Assignment: Beginning at the line that contains "Where should I click to: Collapse", output each line exactly through the end of the records, and drop any pictures.

*** Block opens ***

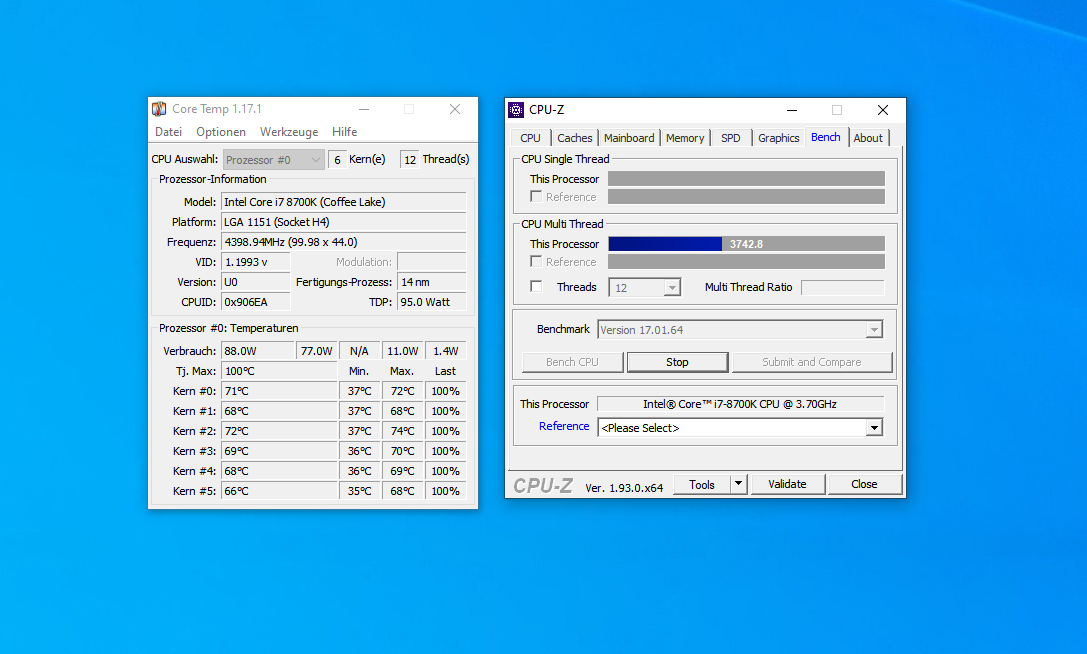Click the CPU-Z icon in title bar
Screen dimensions: 1087x654
[516, 110]
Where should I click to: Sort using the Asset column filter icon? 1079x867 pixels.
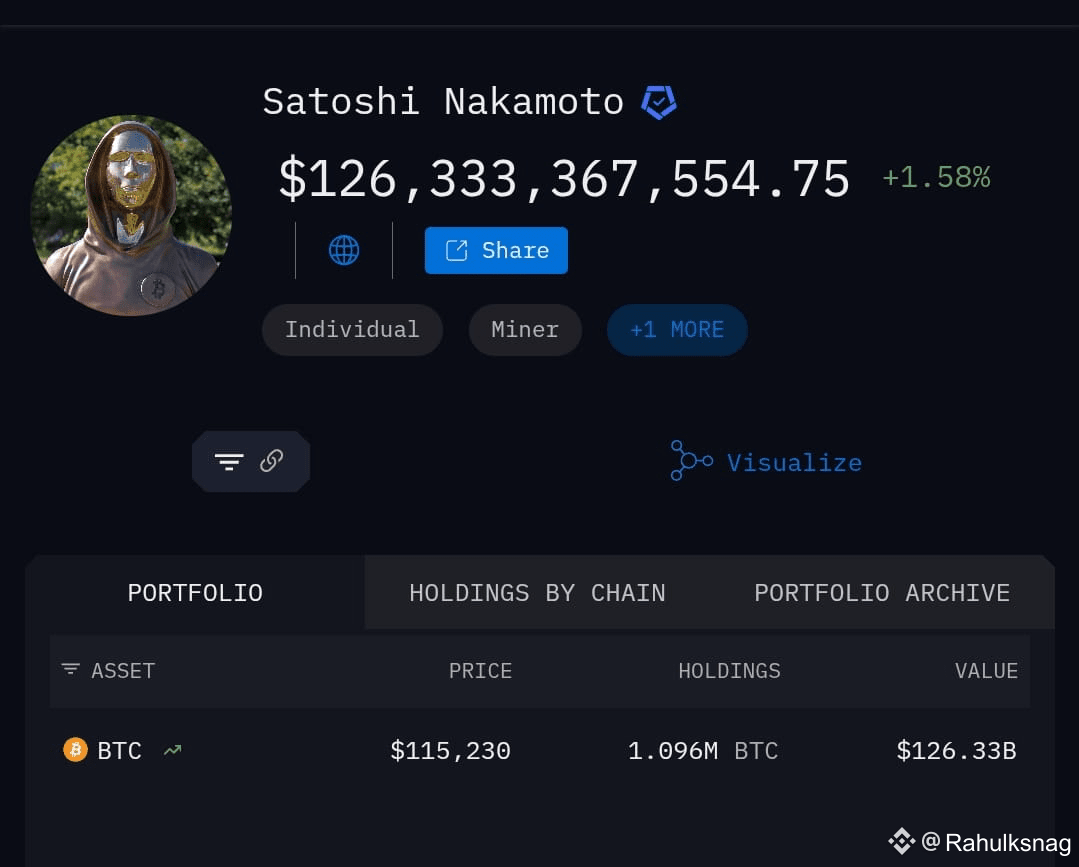(70, 669)
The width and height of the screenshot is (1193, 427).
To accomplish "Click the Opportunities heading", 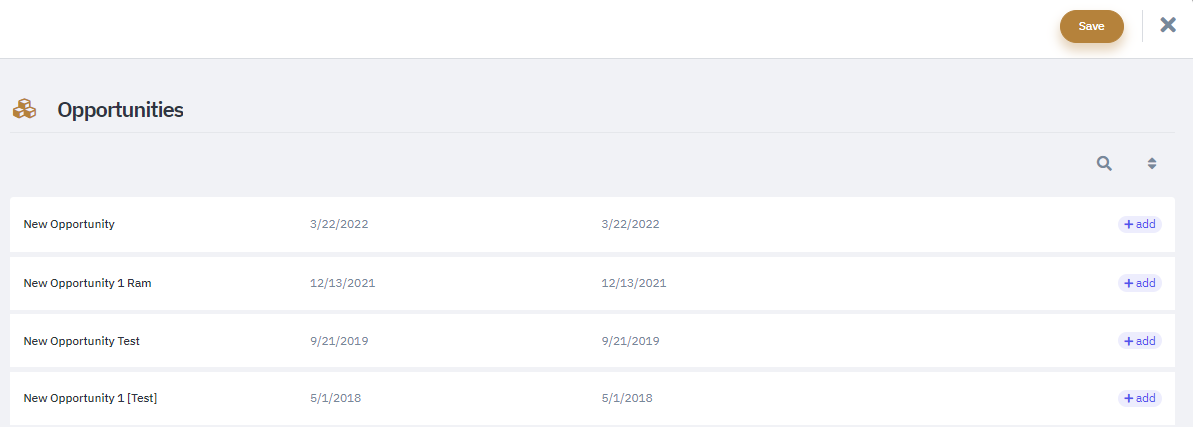I will tap(120, 110).
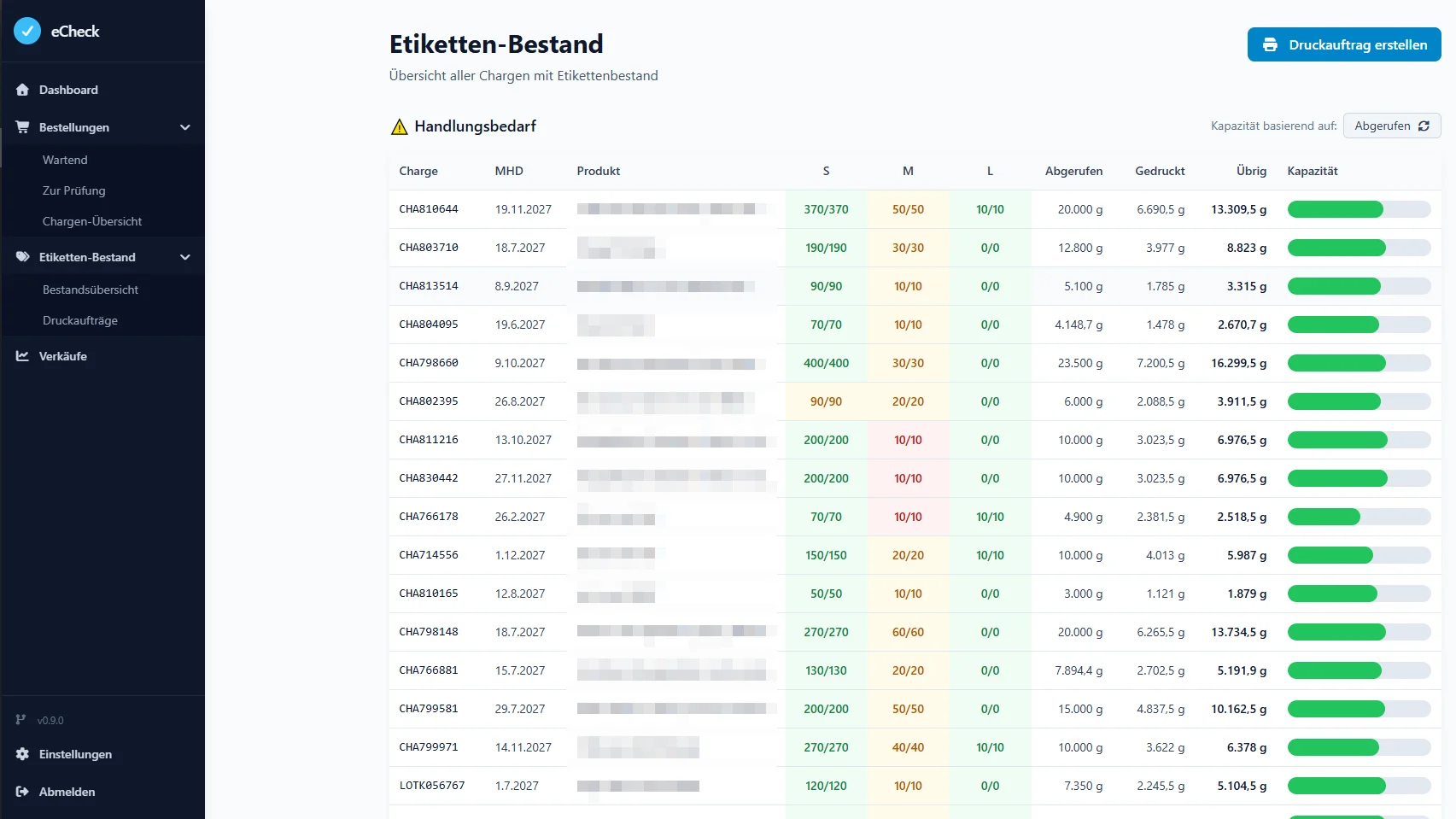Select the row for charge CHA798660

point(429,363)
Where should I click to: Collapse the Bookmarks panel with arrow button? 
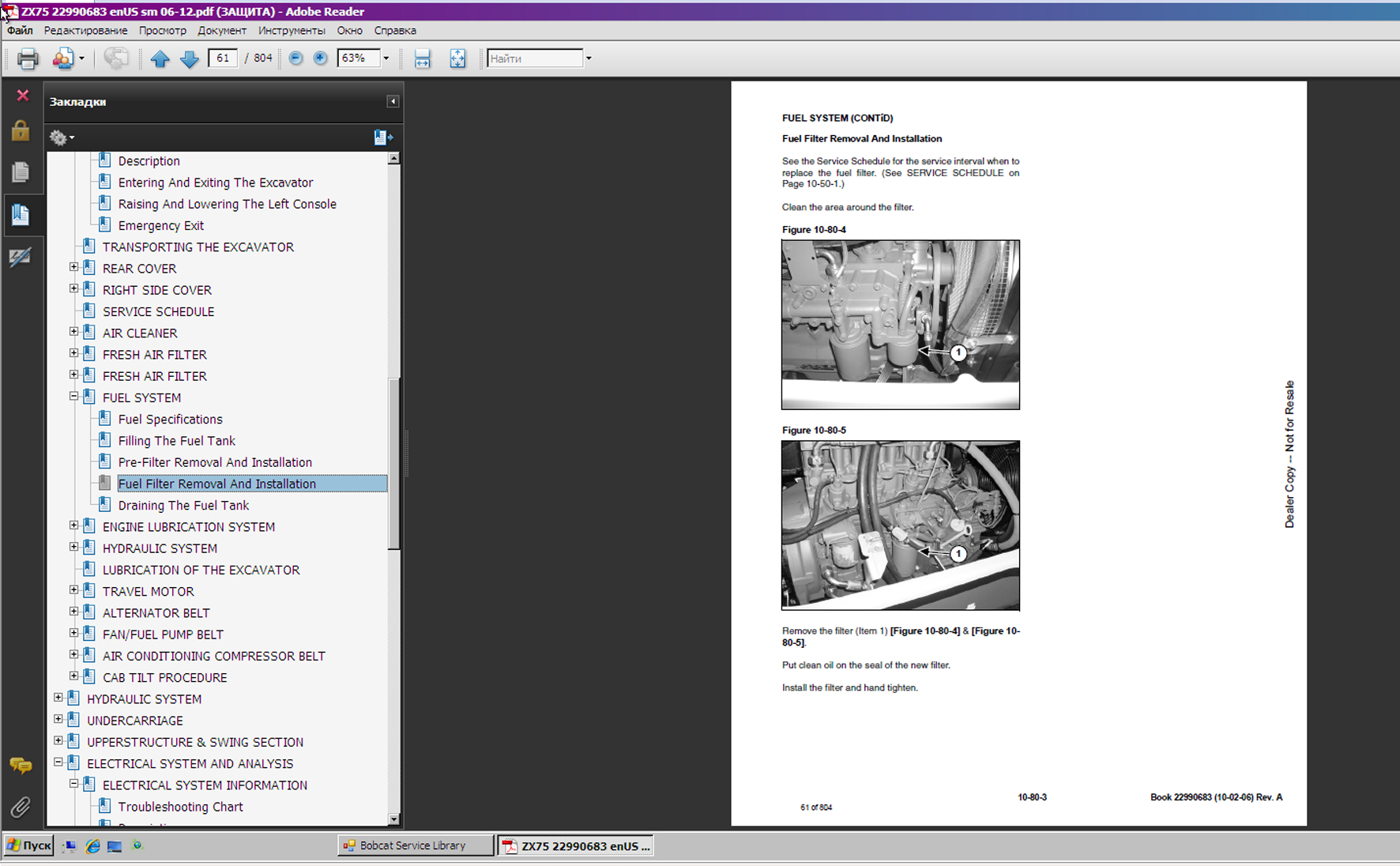[x=393, y=102]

*** Block closes ***

Your solution:
Where should I click to: Collapse the Bookmarks panel with arrow button? 
[x=393, y=102]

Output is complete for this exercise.